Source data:
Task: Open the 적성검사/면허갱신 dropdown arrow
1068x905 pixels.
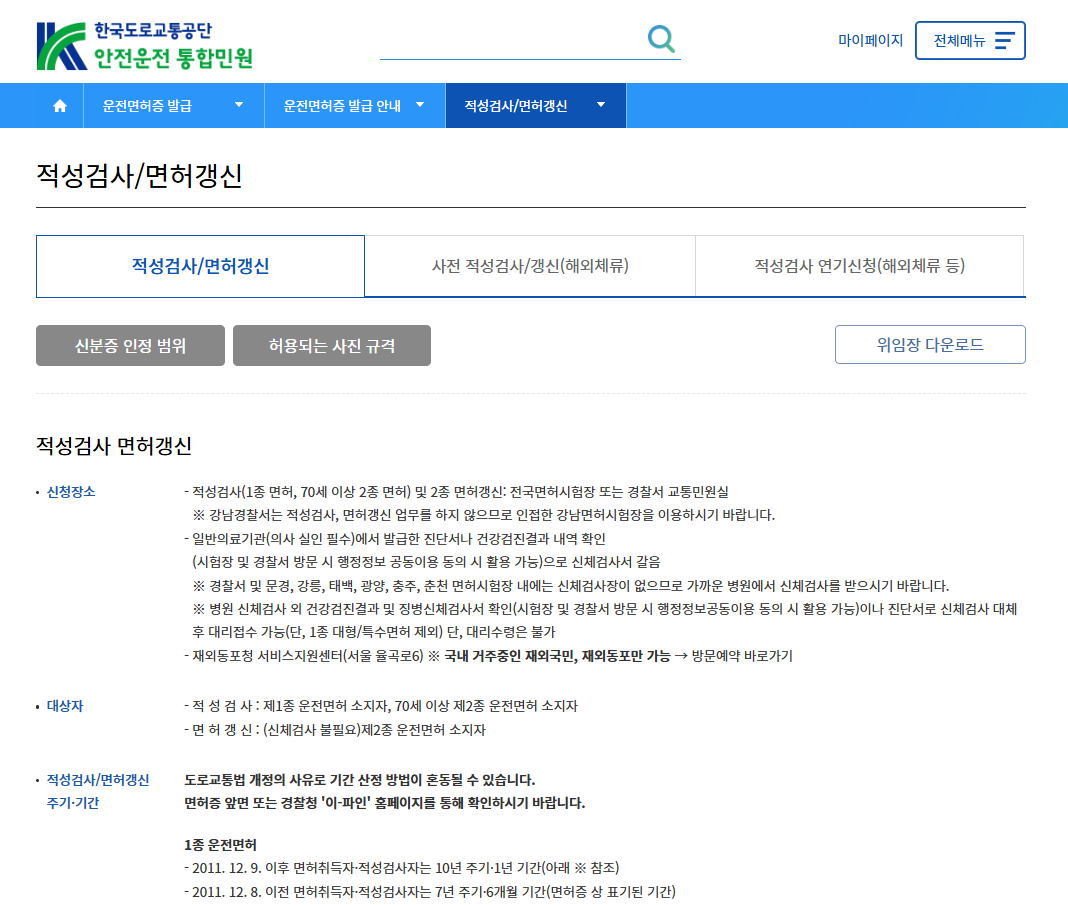Action: (x=601, y=105)
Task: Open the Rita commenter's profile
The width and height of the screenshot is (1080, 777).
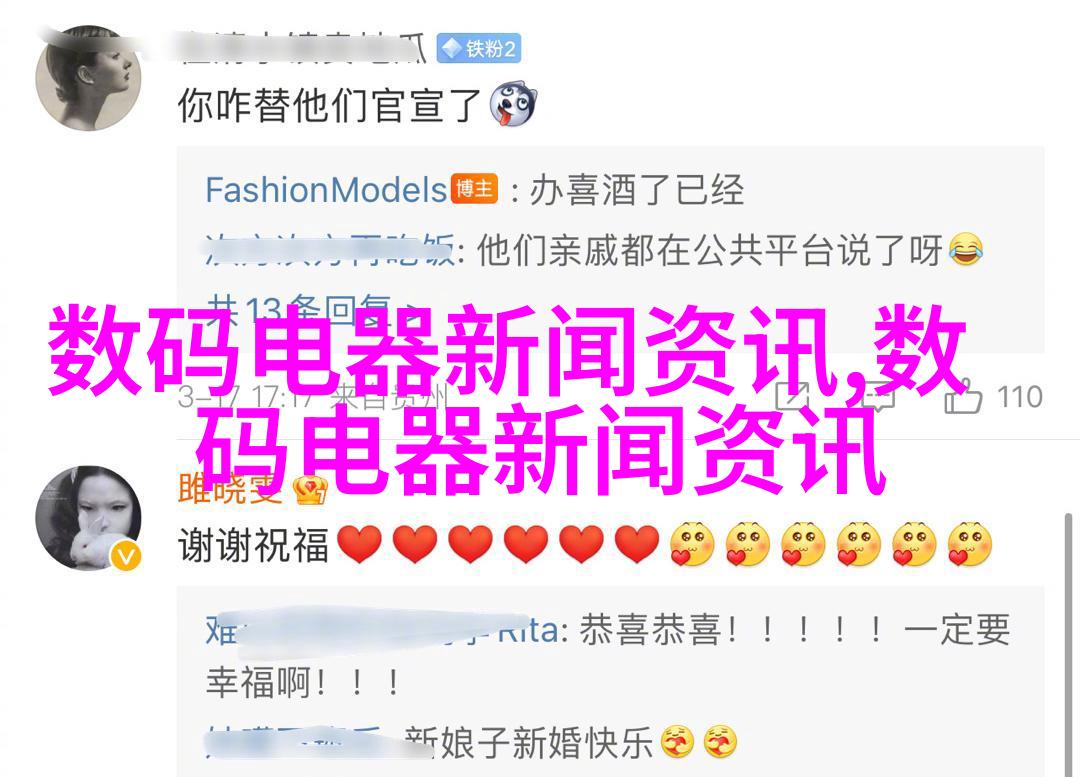Action: pyautogui.click(x=382, y=630)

Required work: All lines above containing the string "Task": copy each one.

Reply:
Task: Open the 적성검사/면허갱신 dropdown arrow
Task: Open the Rita commenter's profile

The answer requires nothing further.